In the meeting minutes, what dates are given for the upcoming spring Birdathon?

QUOTED TEXT:
═══
This meeting and presentation took place entirely online via Zoom.
At 7:00 p.m., President Debbie Mullins called the Society meeting to order.
President Mullins welcomed the attendees and remarked that spring migration was well underway, with participants in that morning’s LSNY Central Park walk having seen close to 50 species, including four warbler species. She noted that the Tuesday walks will continue through the end of May and invited all to come out and join them.
President Mullins also noted the hazards that migrating birds encounter navigating through the city, and, in particular, the confusion and collisions with buildings and windows caused by bright lights. She highlighted the legislation that is coming up for a vote this summer in the New York City Council to require that non-essential lights be turned off during periods of peak migration, and said that the Linnaean Society will be working to support this effort.
The upcoming spring Birdathon, which is a fundraiser run by the Linnaean Society for the Great Gull Island Project, will be held May 11 and 12. Details regarding participation will be emailed soon.
Society members had been asked to vote online on two motions in advance of this meeting:
Motion 1: Request to approve the minutes of the February, 2024, general meeting. The minutes were approved by a vote of 129 in favor, 2 abstaining, and none opposed.
═══
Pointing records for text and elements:
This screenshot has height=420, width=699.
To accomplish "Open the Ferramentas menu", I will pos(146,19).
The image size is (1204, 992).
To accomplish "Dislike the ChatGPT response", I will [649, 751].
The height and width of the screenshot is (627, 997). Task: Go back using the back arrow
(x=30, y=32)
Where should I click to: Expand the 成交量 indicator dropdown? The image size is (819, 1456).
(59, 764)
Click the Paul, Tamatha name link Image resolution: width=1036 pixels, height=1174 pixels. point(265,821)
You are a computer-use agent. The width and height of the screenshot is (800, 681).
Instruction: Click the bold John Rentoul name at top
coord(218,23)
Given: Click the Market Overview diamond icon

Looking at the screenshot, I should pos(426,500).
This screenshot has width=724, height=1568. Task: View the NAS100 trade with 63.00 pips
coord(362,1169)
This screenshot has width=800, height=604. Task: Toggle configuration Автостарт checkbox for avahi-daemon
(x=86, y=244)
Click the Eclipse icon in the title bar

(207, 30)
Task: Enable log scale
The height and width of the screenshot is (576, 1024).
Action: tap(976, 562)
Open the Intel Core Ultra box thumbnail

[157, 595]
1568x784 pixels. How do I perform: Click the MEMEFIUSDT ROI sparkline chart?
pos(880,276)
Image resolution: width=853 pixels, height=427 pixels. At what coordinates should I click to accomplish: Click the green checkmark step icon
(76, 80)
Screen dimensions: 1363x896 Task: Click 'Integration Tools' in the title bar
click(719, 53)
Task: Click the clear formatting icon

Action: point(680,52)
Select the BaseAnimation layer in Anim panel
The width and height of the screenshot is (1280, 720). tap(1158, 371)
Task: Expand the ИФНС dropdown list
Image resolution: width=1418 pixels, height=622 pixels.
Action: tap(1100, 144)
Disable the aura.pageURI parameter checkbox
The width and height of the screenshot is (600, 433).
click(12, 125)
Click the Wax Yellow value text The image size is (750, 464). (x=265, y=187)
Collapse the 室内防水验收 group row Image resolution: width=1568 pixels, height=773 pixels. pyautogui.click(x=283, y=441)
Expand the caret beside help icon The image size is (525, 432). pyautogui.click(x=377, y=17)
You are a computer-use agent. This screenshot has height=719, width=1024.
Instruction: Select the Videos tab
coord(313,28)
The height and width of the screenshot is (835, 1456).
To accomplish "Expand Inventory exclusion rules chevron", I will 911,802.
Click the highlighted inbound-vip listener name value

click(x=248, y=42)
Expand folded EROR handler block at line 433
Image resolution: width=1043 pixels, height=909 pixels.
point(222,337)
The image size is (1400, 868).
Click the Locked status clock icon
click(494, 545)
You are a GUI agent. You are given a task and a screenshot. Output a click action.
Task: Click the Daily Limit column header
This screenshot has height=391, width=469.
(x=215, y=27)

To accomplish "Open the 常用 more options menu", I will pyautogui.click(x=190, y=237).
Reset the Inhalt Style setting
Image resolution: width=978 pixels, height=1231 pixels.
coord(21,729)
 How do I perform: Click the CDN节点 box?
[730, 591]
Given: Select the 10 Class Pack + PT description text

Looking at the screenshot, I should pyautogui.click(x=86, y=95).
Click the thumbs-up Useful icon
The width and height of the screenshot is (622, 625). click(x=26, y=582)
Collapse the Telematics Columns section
═══
EXERCISE OUTPUT: May 11 and 12.